Farming is a particularly strange endeavor, for literally hundreds of reasons. To give just one example: on any given morning in the last month, I was equally likely to be eating a breakfast of fresh, free range eggs and antibiotic-free, pastured, heritage breed, hand mixed, small batch pork sausage on top of a bed of lightly wilted, organic, open pollinated, heirloom russian kale while being mildly annoyed by Maureen Dowd's latest op-ed, and laying in a mud puddle with my arm up a sow, fishing for a stuck piglet.
In other words, farming is chronically unpredictable.

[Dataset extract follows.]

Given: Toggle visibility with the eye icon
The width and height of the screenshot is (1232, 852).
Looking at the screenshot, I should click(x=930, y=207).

Despite spreadsheets and charts of projected piglet groupings, sometimes apparently none of the sows get pregnant until the same time two month period, which results in the possibility of ALL FIFTEEN of them giving birth in October and November of this year. I wish I was joking; we need to build more stalls.
Similarly, despite sticking to a rigid routine of training every batch of weaner pigs to the electric fence, sometimes one red grower decides that he would rather hang out with the sheep, and abandons the glorious Pig Paradise to spend time napping with the ewes near the weaner pig pen. Oh but don't worry -- when he gets hungry he just sprints back through the electric fence into the pig area to nosh. And then, full and sassy, blitzes out again when he deigns to have some ovine company.

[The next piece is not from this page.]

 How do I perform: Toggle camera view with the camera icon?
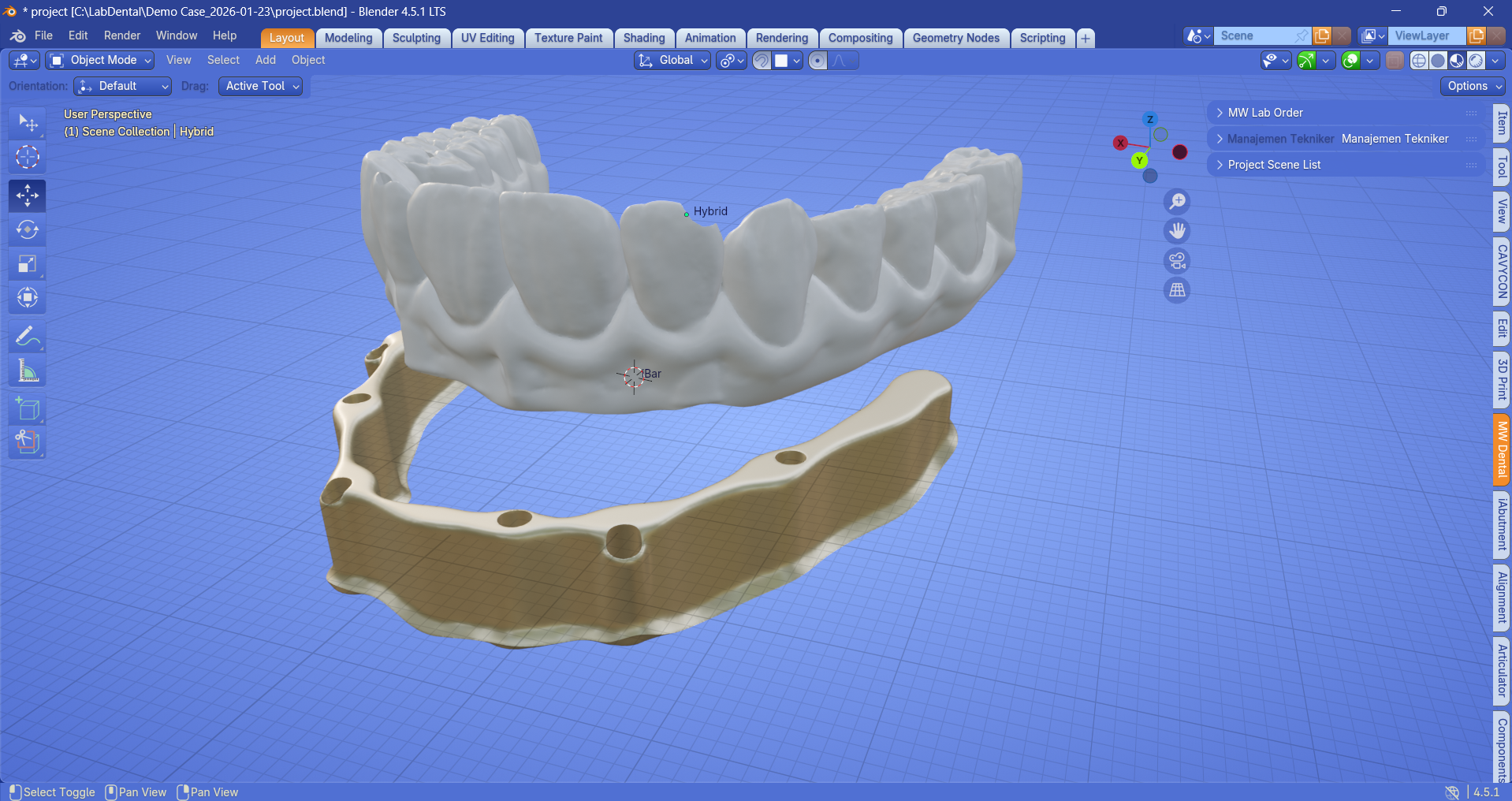click(1177, 261)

And, despite our best efforts to streamline chores and farm maintenance so we can spend at least one day a week (just one day! just one! out of an amazing seven opportunities!!) with the whole team working on the dozen or so major house/barn renovation projects, sometimes on a Work Day Tuesday you notice a 50 pound pig in the 10 acre grower pasture/swamp with a prolapse (you probably shouldn't google image search that without adequate warning. So just know that it's something that needs dealt with ASAP), and everyone is required to march down the hill to catch and wrestle said pig out of the swamp, into the pickup, up to the barn, find the rings/zipties/pliers (I told you not to search it....) for the task at hand, and then get the lady all cozy in a private bunk at the expense of two hours of renovating.
And then you end up working on the house until 8:00, because the farm kept interfering and the to-do list was not getting shorter in a sufficiently satisfying fashion.
And then you do that for several nights in a row.
This inevitably leads to "the wall," wherein the desire to blow off steam moves from being a mere niggling at the back of your head to a desire that cannot be ignored.
At those times, sometimes the best thing to do is pack a bag of beer and find a rope swing.
And thus, among warmish and fizzy cans of beer, astoundingly red apples foraged from a wild apple tree, and the slight terror of a precipitous drop into cold water of unknown depths, the rote building and demo tasks, with the attendant tiring farm interruptions, seem like less of a pointless, exhausting bother and more a necessary part of the way life itself actually is: a particularly strange endeavor -- but a moving forward, all the same.